“The Old Light,” said Captain Jeb, hoarsely,—“all that’s left of it. Last Island has gone under, as you said it would, Neb,—clean swallowed up. And the boy—” (the speaker gulped down something like a sob). “Looks as if the Padre will never see his little lad agin.”

XXII.—The Lost And Found.

There had been an extra Mass at the little church at Beach Cliff on the morning of the storm. Father Tom Rayburn, an old classmate of the pastor’s, had arrived, and been welcomed most cordially.

“I’m off to an old camping ground of mine—Killykinick,” he had explained to his host as they sat together at breakfast. “One of our Brothers is there with some of St. Andrew’s boys, and my own little nephew is among them.”

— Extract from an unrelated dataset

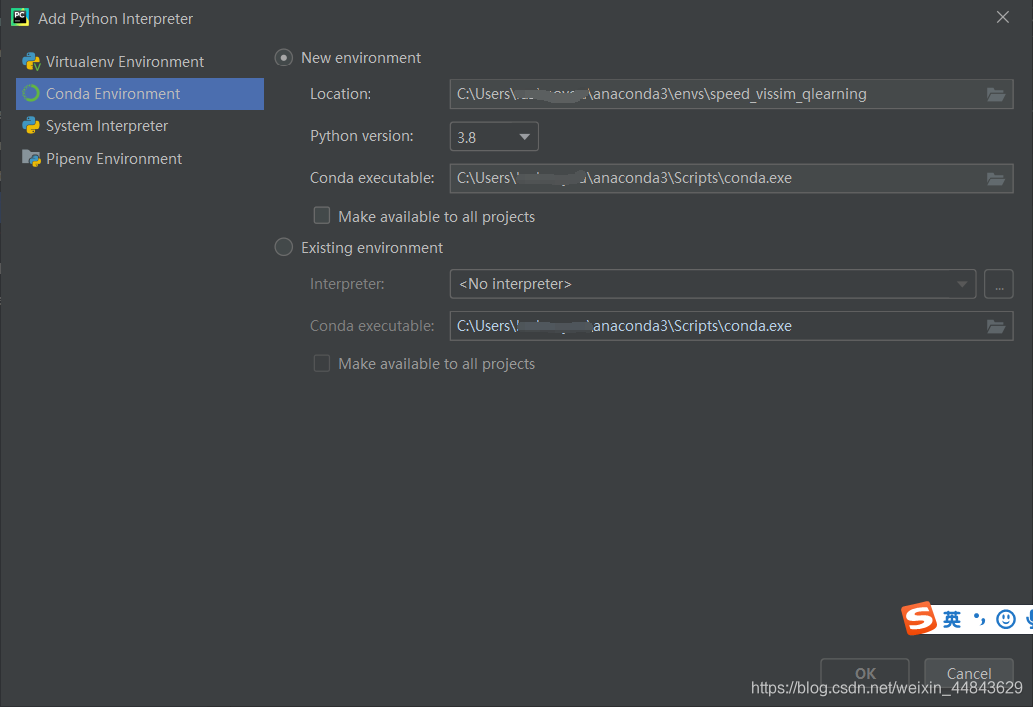The image size is (1033, 707).
Task: Switch to System Interpreter in the sidebar
Action: coord(103,125)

“Ah, yes, I know!” was the reply. “They come every Sunday to the late Mass. And, by the way, if you are going out into those ocean ‘wilds,’ you could save a busy man some trouble by stopping at the Life-Saving Station (it’s not far out of the way, as I suppose you’ll take a sail or a motor boat); and I promised two of those sturdy fellows who are groping for the Truth some reading matter. I thought a friendly talk at the same time would not be amiss. They have little chance for such things in their lonely lives. But my duties are quadrupled at this season, as you know.”

“And the ‘wilderness’ is in my line,” said Father Tom. “Of course I’ll be glad to stop. I used to haunt the Life-Saving Station when I was a boy; and I should like to see it again, especially when I can do a little missionary work on the side,” he laughed cheerily.

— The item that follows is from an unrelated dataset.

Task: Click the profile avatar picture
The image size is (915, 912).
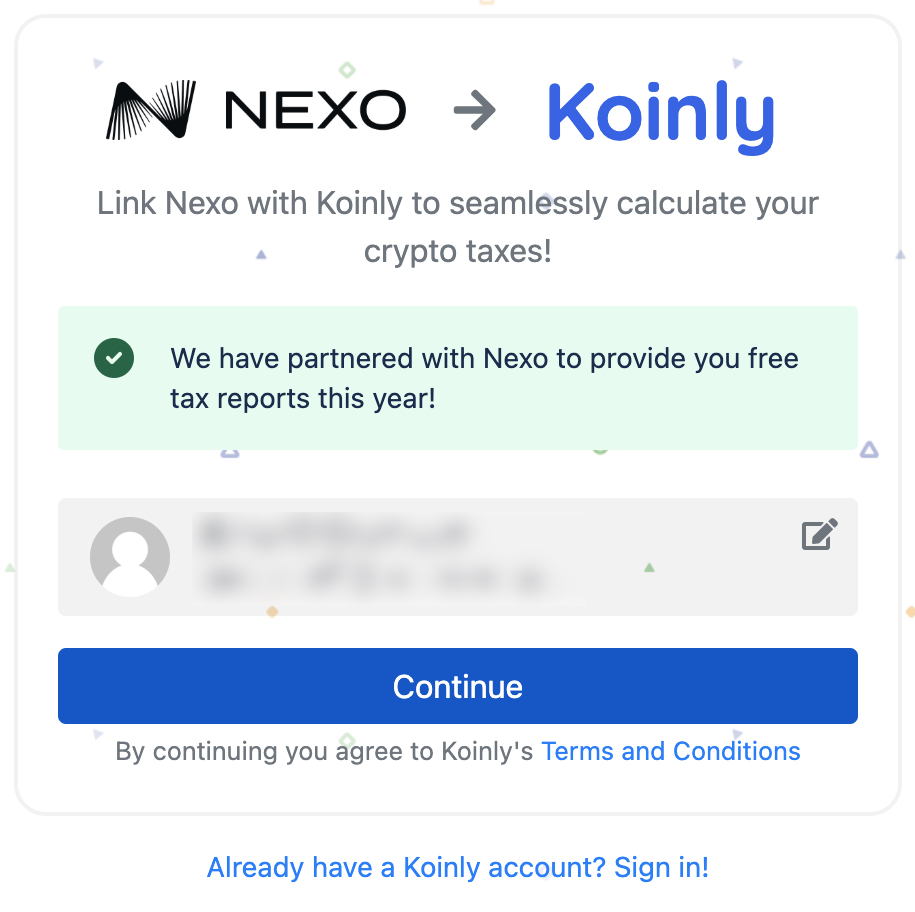Action: (130, 556)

And so it had happened that while Dan and Freddy were hauling in their lines and delivering breakfasts along the shore, one of the trig motors from the Boat Club was bearing a tall, broad-shouldered passenger, bronzed by sun and storm, to the Life-Saving Station, whose long, low buildings stood on a desolate spit of sand that jutted out into the sea beyond Shelter Cove. It was Uncle Sam’s farthest outpost. The Stars and Stripes floating from its flagstaff told of his watchful care of this perilous stretch of shore that his sturdy sons paced by day and night, alert to any cry for help, any sign of danger.

Father Tom, whose own life work lay in some such lines, met the Life-Savers with a warm, cordial sympathy that made his visit a most pleasant one. He was ready to listen as well as talk. But Blake and Ford, whom he had come especially to see, were on duty up the shore, and would not be back for more than two hours.

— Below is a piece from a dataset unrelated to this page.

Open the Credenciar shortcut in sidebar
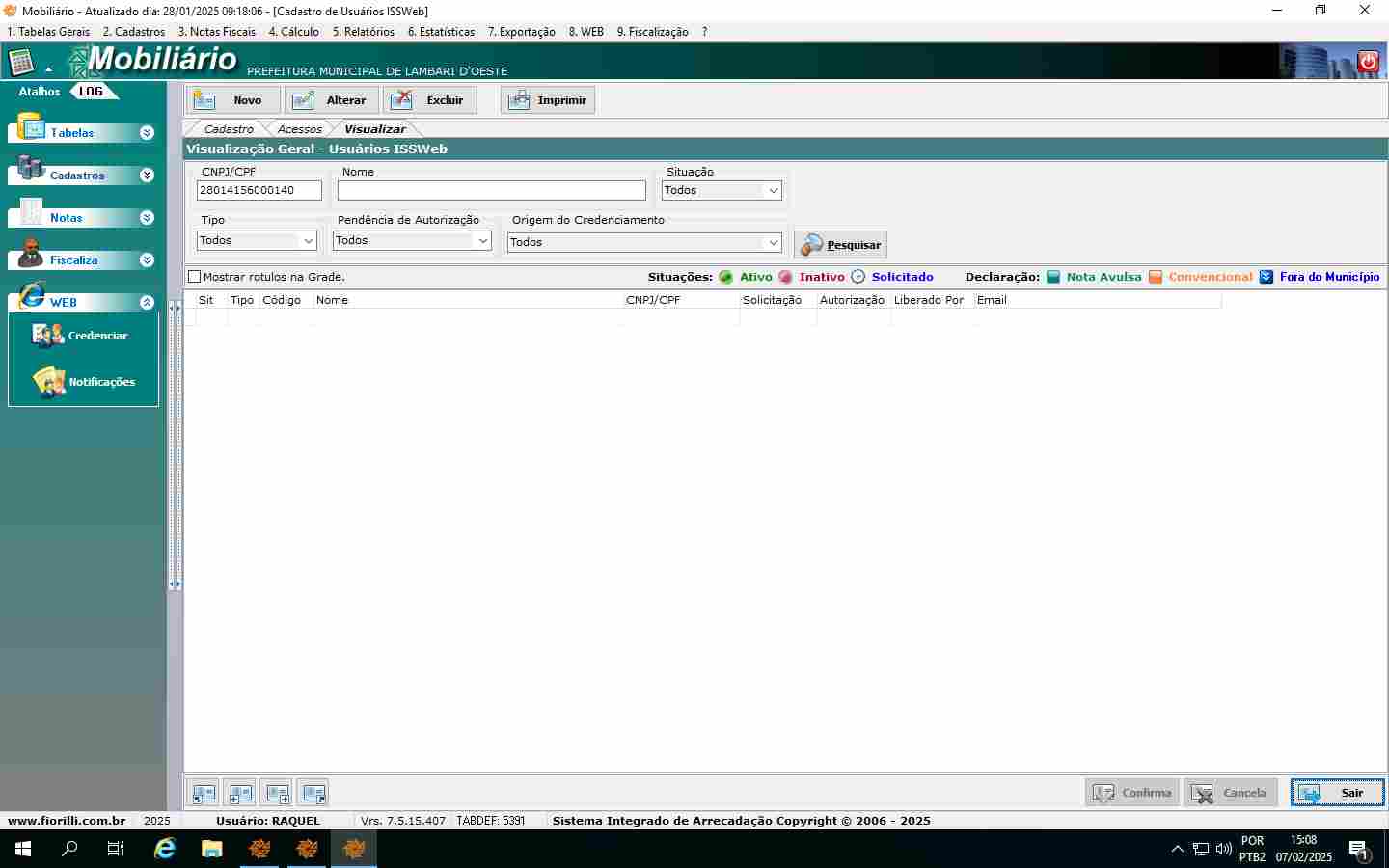Image resolution: width=1389 pixels, height=868 pixels. tap(82, 336)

“I’ll wait for them,” said Father Tom, who never let a wandering sheep, that hook or crook could hold, escape his shepherd’s care; and he settled down for a longer chat of his own wild and woolly West, which his hearers watching with trained eyes the black line in the horizon, were too polite in their own simple way to interrupt. Their guest was in the midst of a description of the Mohave Desert, where he had nearly left his bones to bleach two years ago, when his boatman came hurriedly up with a request of speedy shelter for his little craft.

“There’s a storm coming up I daren’t face, sir,” he said. “We can’t make Killykinick until it blows over. You’ll have to stay another hour or two here.”